В тексте применяются характеристики, в которых отмечены регистровые «перепады» и точное нотное выражение («движение цветка сопровождает тоненькое си, движение листа — очень низкое ля»), «высокие и низкие тональности», характер («Музыка приобретает определенность. <...> Музыка крикливая, бурная, <...> отдельные звуки, наконец, поглощаются громогласной бравурностью» [2]). Отмечается и параллелизм цвета, света и музыки: «С усилением света музыка уходит вглубь. <...> Затем вновь слышатся в оркестре отдельные краски» [2]. Чуткое вчувствование в музыкальный процесс ощущается в описании звукового пласта.
Музыка не была чужда знаменитому художнику, известно, что он играл на фортепиано и виолончели, его кумирами были Р. Вагнер5, А. Шенберг, М. П. Мусоргский. Их видение нового в искусстве резонировало с представлениями художника. Будучи не знаком с А. Н. Скрябиным, он сблизился с биографом композитора Л. Л. Сабанеевым, с помощью которого ближе узнал о творчестве создателя «Прометея».
Он был знаком с Фомой Гартманом — композитором, пианистом дирижером, музыкальным критиком, пропагандистом идей С. И. Танеева, благодаря которому В. В. Кандинский познакомился с Б. Л. Яворским и его теорией «ладового ритма». Именно Ф. Гартман первоначально написал музыку к сценической композиции «Жёлтый звук». «Кандинский ценил своего друга как хорошего композитора. Он подробно излагал в письмах Гартману свои соображения по поводу музыки к "Жёлтому звуку": при личных встречах (уже в начале 1909 года) они вместе набрасывали музыкальные эскизы. Собственно Гартман сделал только черновой музыкальный набросок к композиции» [4, с. 96]. К сожалению, они были утеряны во время Первой мировой войны6.
А. Г. Шнитке обратился к сценической композиции натекст В. В. Кандинского для пантомимы, инструментального ансамбля, сопрано соло и смешанного хора «Жёлтый звук» в 1973 г. (год создания — 19731974; вторая редакция — 1983).

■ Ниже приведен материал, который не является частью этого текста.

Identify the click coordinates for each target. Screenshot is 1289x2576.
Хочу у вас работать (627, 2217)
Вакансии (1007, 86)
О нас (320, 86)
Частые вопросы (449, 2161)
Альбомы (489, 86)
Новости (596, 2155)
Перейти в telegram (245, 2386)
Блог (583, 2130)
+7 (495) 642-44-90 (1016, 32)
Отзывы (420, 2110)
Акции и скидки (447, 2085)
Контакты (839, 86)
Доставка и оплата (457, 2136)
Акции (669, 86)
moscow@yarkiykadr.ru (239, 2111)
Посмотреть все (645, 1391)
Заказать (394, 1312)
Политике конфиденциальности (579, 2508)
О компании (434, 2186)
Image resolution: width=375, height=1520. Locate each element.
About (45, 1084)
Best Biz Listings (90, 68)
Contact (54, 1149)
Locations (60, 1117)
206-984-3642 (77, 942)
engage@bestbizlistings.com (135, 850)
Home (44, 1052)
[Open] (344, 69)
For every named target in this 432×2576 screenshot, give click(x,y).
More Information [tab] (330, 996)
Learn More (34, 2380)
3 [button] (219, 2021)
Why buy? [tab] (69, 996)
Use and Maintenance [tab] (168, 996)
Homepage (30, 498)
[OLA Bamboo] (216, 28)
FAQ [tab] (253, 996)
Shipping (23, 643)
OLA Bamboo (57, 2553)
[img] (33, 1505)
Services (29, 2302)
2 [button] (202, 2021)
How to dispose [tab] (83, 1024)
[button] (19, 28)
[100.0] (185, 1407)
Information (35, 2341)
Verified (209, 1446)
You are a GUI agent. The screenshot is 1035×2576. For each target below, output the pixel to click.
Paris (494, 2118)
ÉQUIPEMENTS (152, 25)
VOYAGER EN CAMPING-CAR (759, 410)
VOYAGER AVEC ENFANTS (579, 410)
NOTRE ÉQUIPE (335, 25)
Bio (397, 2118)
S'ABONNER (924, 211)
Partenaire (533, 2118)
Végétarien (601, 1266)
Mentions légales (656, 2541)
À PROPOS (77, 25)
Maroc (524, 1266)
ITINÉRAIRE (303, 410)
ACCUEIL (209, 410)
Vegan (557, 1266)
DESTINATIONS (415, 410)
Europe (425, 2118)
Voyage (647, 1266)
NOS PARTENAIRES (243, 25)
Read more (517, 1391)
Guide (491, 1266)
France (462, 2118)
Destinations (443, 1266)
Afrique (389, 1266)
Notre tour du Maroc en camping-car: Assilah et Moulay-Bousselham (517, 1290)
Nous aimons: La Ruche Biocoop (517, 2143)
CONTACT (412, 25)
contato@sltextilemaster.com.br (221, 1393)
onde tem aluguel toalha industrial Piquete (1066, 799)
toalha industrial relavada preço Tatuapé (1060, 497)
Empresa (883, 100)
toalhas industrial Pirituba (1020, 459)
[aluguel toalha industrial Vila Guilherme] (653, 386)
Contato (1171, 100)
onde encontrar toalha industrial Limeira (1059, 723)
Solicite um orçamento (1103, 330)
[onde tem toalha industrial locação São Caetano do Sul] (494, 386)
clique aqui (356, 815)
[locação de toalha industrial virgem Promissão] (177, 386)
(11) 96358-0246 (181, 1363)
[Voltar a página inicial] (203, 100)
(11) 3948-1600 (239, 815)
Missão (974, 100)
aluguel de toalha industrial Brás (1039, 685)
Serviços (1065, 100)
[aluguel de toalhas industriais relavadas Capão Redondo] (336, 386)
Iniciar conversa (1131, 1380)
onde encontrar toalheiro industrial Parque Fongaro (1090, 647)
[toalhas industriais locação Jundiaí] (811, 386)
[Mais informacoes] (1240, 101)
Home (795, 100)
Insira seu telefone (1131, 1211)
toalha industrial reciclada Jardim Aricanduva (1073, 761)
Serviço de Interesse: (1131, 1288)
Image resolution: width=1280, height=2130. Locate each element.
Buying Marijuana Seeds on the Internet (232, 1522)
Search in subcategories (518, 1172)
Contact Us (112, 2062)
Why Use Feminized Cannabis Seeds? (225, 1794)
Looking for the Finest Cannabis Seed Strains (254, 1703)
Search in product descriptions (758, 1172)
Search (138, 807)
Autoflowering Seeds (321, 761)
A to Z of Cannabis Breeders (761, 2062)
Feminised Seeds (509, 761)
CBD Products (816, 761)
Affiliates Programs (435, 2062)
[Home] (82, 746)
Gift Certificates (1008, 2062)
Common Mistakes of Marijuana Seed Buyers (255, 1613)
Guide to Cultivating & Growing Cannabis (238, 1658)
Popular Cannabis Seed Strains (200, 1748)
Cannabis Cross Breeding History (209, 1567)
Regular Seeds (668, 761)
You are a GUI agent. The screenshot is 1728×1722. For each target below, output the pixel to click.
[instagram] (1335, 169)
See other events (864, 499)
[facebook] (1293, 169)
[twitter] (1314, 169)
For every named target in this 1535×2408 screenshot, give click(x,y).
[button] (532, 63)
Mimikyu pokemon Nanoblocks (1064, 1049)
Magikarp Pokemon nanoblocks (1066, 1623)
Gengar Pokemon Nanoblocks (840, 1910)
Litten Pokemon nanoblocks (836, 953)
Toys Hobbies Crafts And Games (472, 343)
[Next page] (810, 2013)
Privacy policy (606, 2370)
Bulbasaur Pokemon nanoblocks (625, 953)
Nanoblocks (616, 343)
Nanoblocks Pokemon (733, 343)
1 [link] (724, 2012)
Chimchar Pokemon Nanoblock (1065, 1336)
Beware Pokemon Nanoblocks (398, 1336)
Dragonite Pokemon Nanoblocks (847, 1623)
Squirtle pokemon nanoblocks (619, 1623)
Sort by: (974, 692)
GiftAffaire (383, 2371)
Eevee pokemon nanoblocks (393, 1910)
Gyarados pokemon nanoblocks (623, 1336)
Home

Импульсом послужило предложение Г. Н. Рождественского «написать произведение для готовящегося им концерта "Музыка и живопись", <...> выбрать в качестве темы что-нибудь из живописных произведений. <. ..> Однако намеченного исполнения в концерте Рождественского по каким-то причинам не произошло. Премьера состоялась в 1975 г. во Франции <...> в местечке Сен-Бом» [8, с. 88]. В Москве первое представление сценической композиции состоялось в 1984 г. в Концертном зале имени П. И. Чайковского. «Пантомима была поставлена Московским ансамблем пластической драмы (художественный руководитель — Г. К. Мацкявичюс), партию сопрано исполнила прекрасная певица Нелли Ли» [8, с. 89]. Обращение к этому сюжету стало для композитора своеобразным
вызовом. Во всех монографиях, посвященных творчеству композитора, «Желтый звук» назван одним из самых сонористических сочинений А. Г. Шнитке.
А. Г. Шнитке стремится сохранить выстроенную В. В. Кандинским звуковую «картину», оставляя неизменными основную интонацию а-И, связь характера музыки и движения, соотношение инструментального и хорового звучания. Вместе с тем почти 70-летний перерыв «повлиял» на содержание либретто «Жёлтого звука». Как рассказывал А. Г. Шнитке в беседах с Д. Н. Шульгиным [9], содержание сочинения сконцентрировалось вокруг противостояния сил Добра и Зла. Метафорой первого полюса явились Желтый цветок, Белый человек, другой полюс — Чёрный человек и великаны. Редукция и переосмысление сюжета приводит к необходимости воплотить в музыке систему «вновь созданных» образов, для этого композитор обогащает метафорические образы В. В. Кандинского метонимическими7 переносами. Сопряжение комплексного словесного образа и устоявшихся интонационных формул приводит к подчеркиванию пространственных ассоциаций в музыке, что увеличивает её значение в семантической картине целого. В сценической композиции на равных начинают действовать и цвет, и движение, и музыка.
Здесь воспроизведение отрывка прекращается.